I'm not sure if this falls into one of the 3 ways you mentioned. But so
far it seems to solve our problem.
Very cool!
On my side, I have some funding to implement this feature (as described
in the OP) in Enketo Express this month. I consider this the first phase
that would not be performance optimized yet. The second phase would be
performance optimization, e.g. by storing the data in a browser storage
solution and convert XPath queries to query this db. For the latter I have
no funding.
There are no plans to include the additional 2 itemset creation methods
(also no interest in a PR for this as it would make the form format and
form engine needlessly complex). Also no plans to add support in Enketo
Legacy.
What feature are you referring to?
(a) The new CommCare-derived feature as proposed in the OP,
(b) the "SurveyCTO way" of creating itemsets from external csv data, or
(c) the "Nafundi way" of creating itemsets from external csv data?
Cheers,
Martijn
On Friday, February 6, 2015 at 8:18:21 AM UTC-7, Trung wrote:
Hi Martijn,
We intend to develop this external data feature for the web form
(enketo). Can you guide us how and where to start, or we can collaborate in
developing as well.
Many thanks,
Trung.
On Thursday, September 18, 2014 at 9:44:14 PM UTC+7, Martijn van de Rijdt wrote:
Thanks Mitch,
I understand. Hopefully that can be sorted out eventually as I am
worried about the future of the ODK XForm format due the amount of
technical debt that seems to only be increasing - it is after all the core
we all revolve around. I believe Dimagi's branch has full XPath predicate
support as well and does some kind of static analysis of XPath search
queries to address performance of itemsets (though the latter may not be in
JavaRosa - not sure).
When it's time to add external data support to Enketo, I'll have to go
for the third solution, probably as proposed above with a different XLSForm
syntax. As mentioned, on the XForm side this is basically nothing more than
introducing the src attribute on a secondary instance. The potential of
external data is rather promising for users, especially for a web-based
application like Enketo where you could potentially pass custom data
sources to a URL. Therefore, I'll have to make sure it's completely solid
from the beginning and doesn't involve ending up with three completely
different ways to create itemsets.
Cheers,
Martijn
On Wednesday, September 17, 2014 11:25:05 AM UTC-6, Mitch wrote:
Short answer: NO
This is touching the very inner workings of the XPath expression
evaluation code. That is very delicate code. Rather than modifying
Javarosa, it would likely be better to start with a fully validated, fully
tested, fully vetted XPath expression evaluator, and then add hooks to that
to get behaviors that replicate the functionality of javarosa -- i.e.,
scrap the entire JR codebase.
I say this because there are two implementations of that innermost
section of Java code, one that Dimagi uses, and an earlier branch that ODK
uses.
Last time I tried to merge up to the Dimagi branch, I had to back out
the changes because they altered the outcomes of the random forms I was
testing against.
I don't know which codebase is correct, or perhaps both are broken?

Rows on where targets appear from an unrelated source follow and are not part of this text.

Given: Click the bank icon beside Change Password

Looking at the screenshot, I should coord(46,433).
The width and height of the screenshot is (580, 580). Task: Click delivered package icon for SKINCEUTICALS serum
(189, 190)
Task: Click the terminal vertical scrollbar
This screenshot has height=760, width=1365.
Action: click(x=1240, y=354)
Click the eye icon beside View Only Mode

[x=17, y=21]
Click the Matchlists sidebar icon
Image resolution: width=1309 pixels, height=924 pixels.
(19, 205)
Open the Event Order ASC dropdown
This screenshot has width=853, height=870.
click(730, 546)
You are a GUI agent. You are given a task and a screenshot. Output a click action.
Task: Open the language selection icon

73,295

The only way we could move forward is to expend a lot of effort setting
up automated tests to confirm the current behavior of the system.
Once we have those tests in place, then you could make dramatic internal
changes with some assurance that they do not affect outcomes.
Mitch
On Tue, Sep 16, 2014 at 9:59 AM, Martijn van de Rijdt <mar...@enketo.org wrote:
Thanks for this Carl. I think I understand now and I don't envy you for
having to make these maneuvers to avoid touching JavaRosa.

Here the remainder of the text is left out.